TESTO ESTRATTO »
Giusti tra le Nazioni a Firenze

Bambini ebrei fiorentini dopo la Liberazione. Di Zoltan Kluger – Pubblico dominio, https://commons.wikimedia.org/w/index.php?curid=59281129

A Firenze aderirono alla rete di salvataggio degli ebrei 41 tra conventi, istituti e parrocchie; 12 erano conventi o monasteri femminili. Tra questi, il convento delle suore Francescane Missionarie di Maria in piazza del Carmine, dichiarato «Casa di vita» («House of life») dalla Fondazione Internazionale Raoul Wallenberg. Tale Fondazione ha istituito questo riconoscimento per l’aiuto offerto dalle comunità a tanti ebrei, durante le retate naziste. Tra le persone proclamate Giusti tra le Nazioni molte partecipavano alla rete di salvataggio a Firenze.

Perché Firenze?

COMPITO DA SVOLGERE »
Prosegua il testo sui Giusti tra le Nazioni a Firenze dopo il titolo «Perché Firenze?», con cui termina.

DATI REGISTRATI »
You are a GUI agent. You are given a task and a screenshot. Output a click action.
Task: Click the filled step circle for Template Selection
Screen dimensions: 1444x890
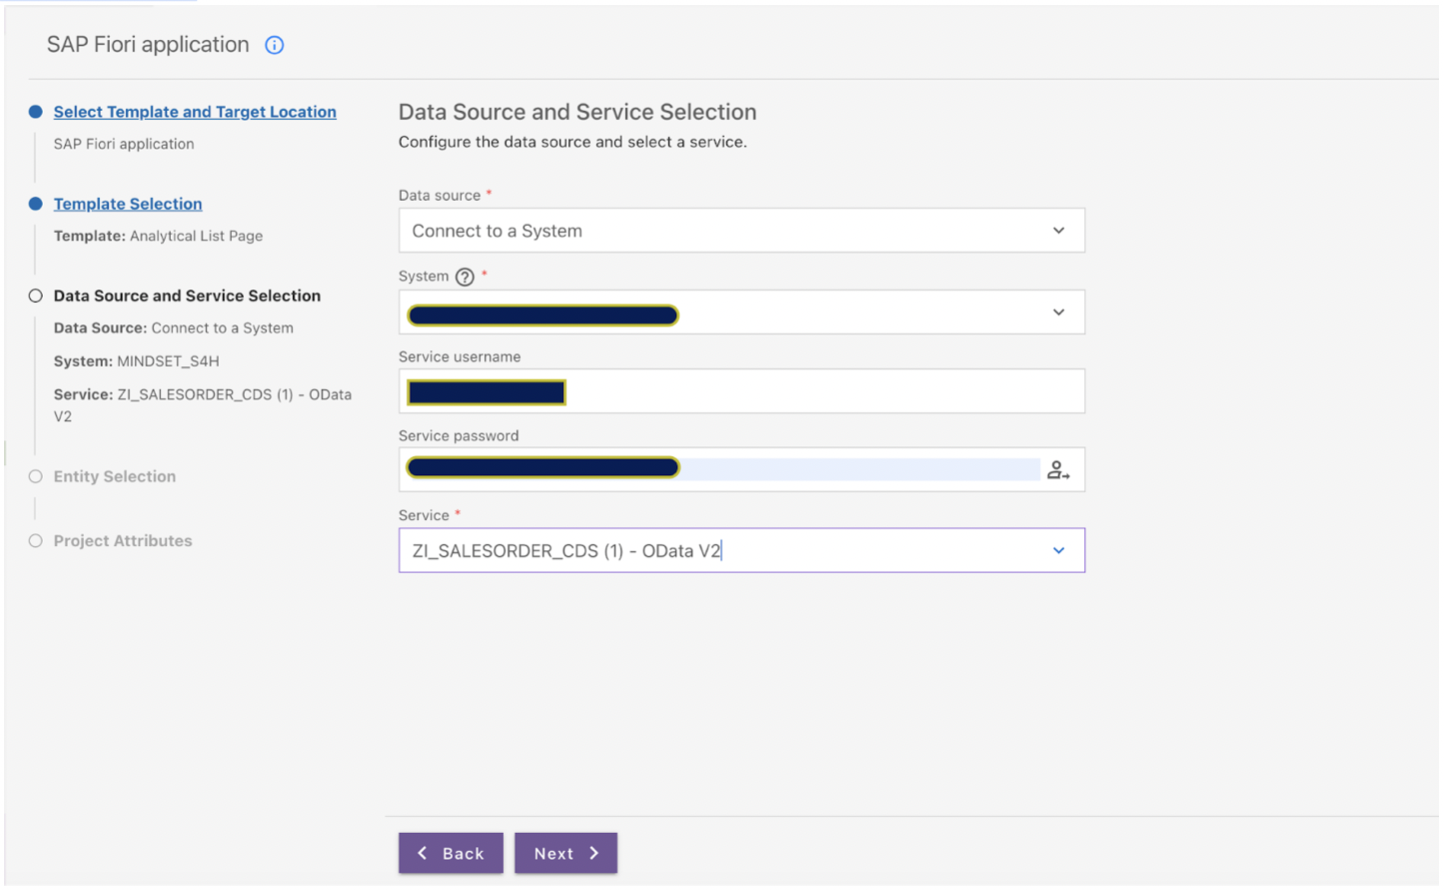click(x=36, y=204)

...

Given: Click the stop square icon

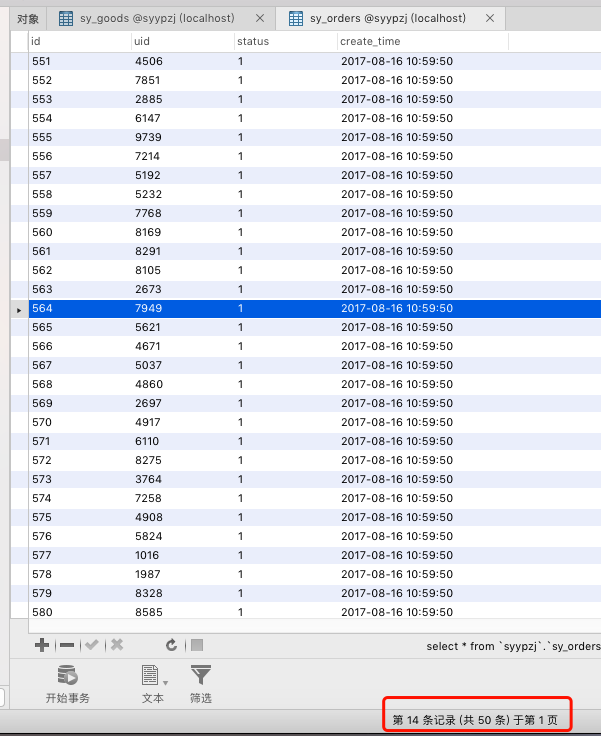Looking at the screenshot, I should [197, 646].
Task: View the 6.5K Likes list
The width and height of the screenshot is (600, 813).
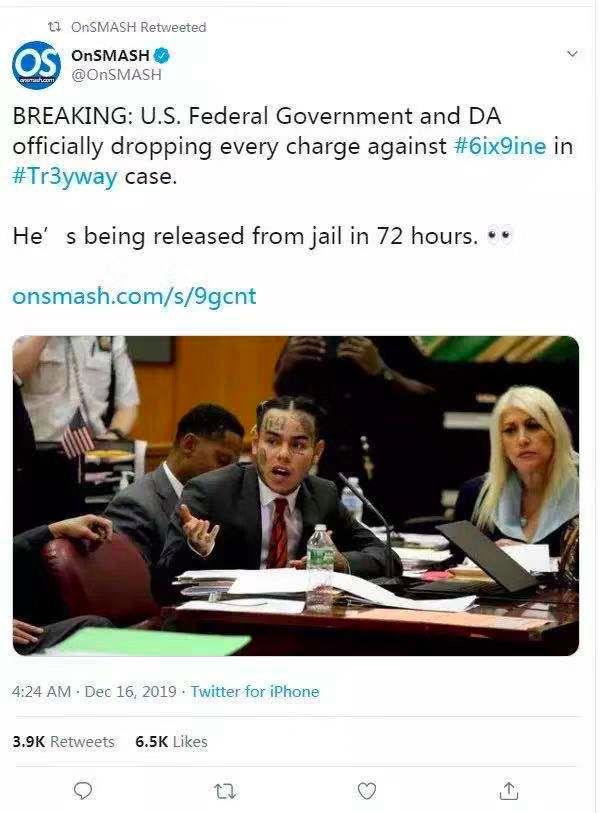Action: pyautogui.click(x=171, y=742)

* * *

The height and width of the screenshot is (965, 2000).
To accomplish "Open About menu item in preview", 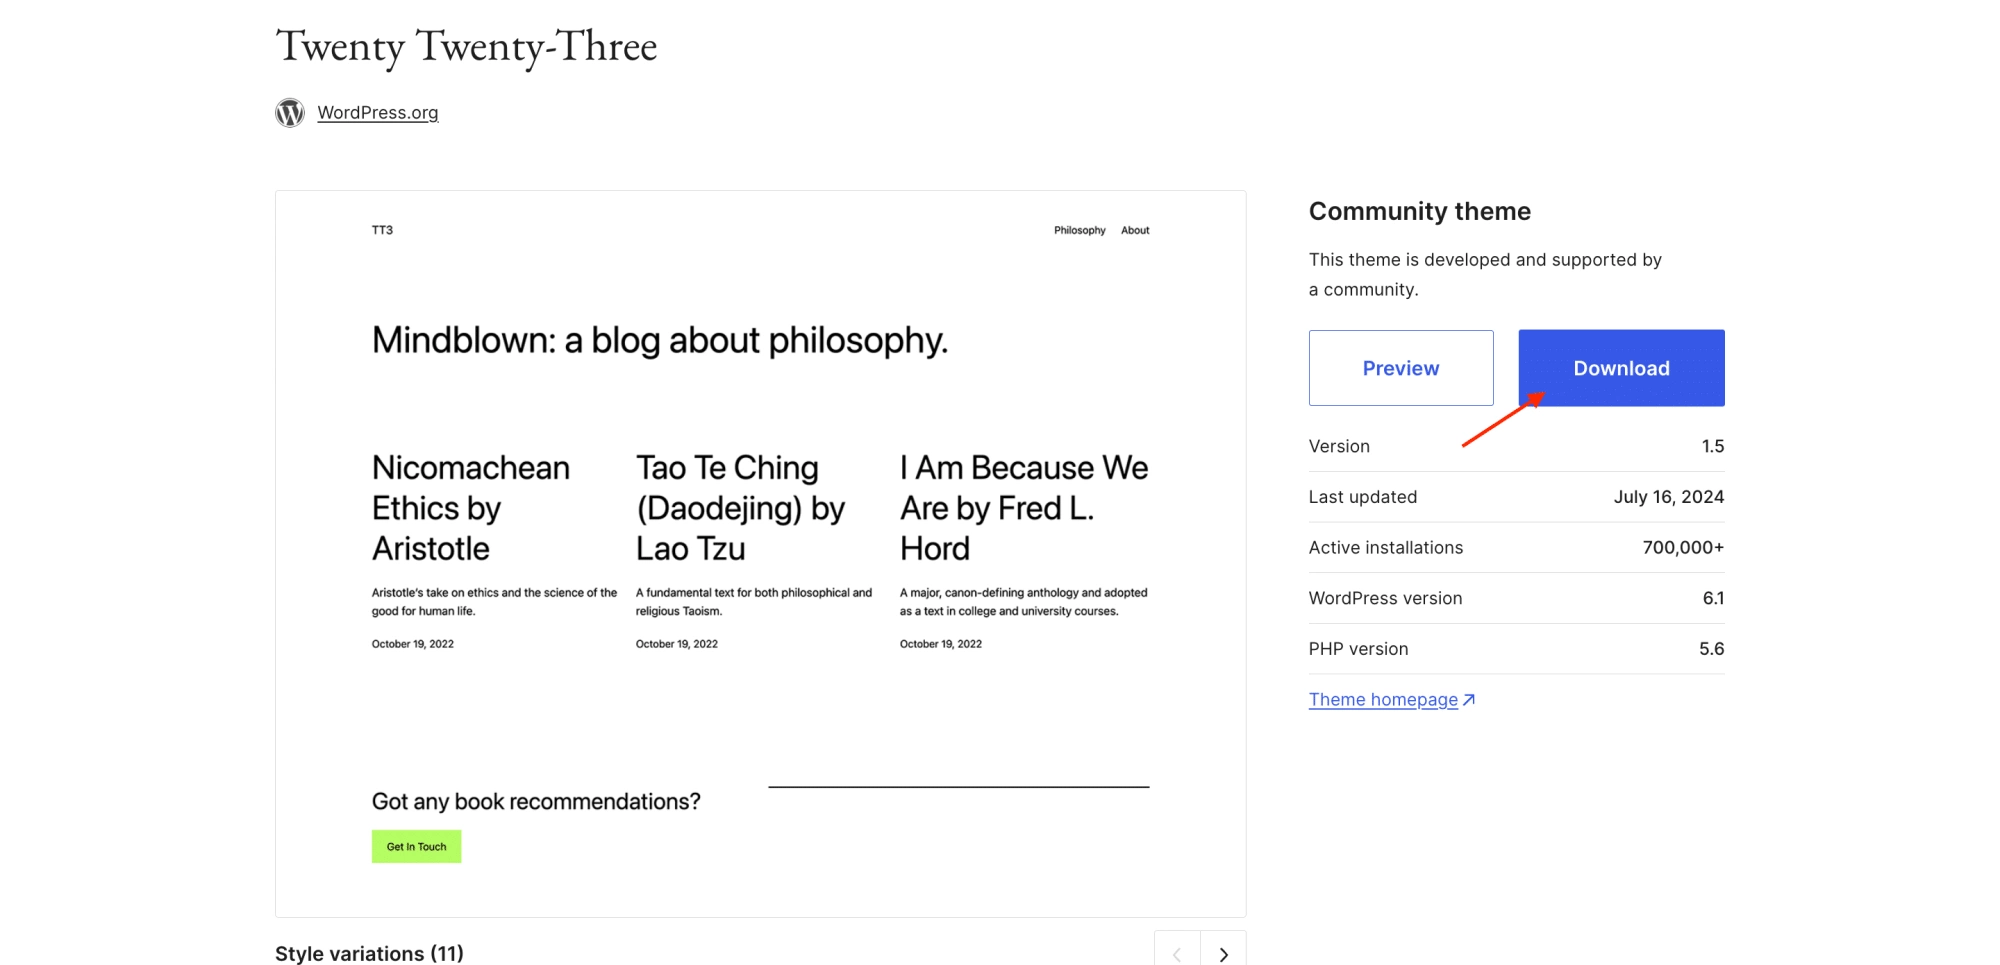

RISULTATO DELL'ESERCIZIO »
Il rabbino Cassuto con la famiglia. Fonte immagine: https://www.historyfilesnetwork.com/2022/11/05/caccia-agli-ebrei-i-rastrellamenti-nazifascisti-a-firenze-dellautunno-1943/#

Dopo aver portato a termine il rastrellamento e la deportazione ad Auschwitz dei 1.022 ebrei romani che non erano riusciti a nascondersi e fuggire, i nazisti avevano risalito la penisola per prendere di mira le principali città italiane, in particolare Firenze che dovette subire due rastrellamenti, il 6 e 26 novembre 1943. Infatti, l’11 settembre i tedeschi avevano occupato la città scatenando immediatamente una feroce caccia agli ebrei che si trovavano a Firenze, compresi quelli appena giunti dai paesi occupati dai nazisti.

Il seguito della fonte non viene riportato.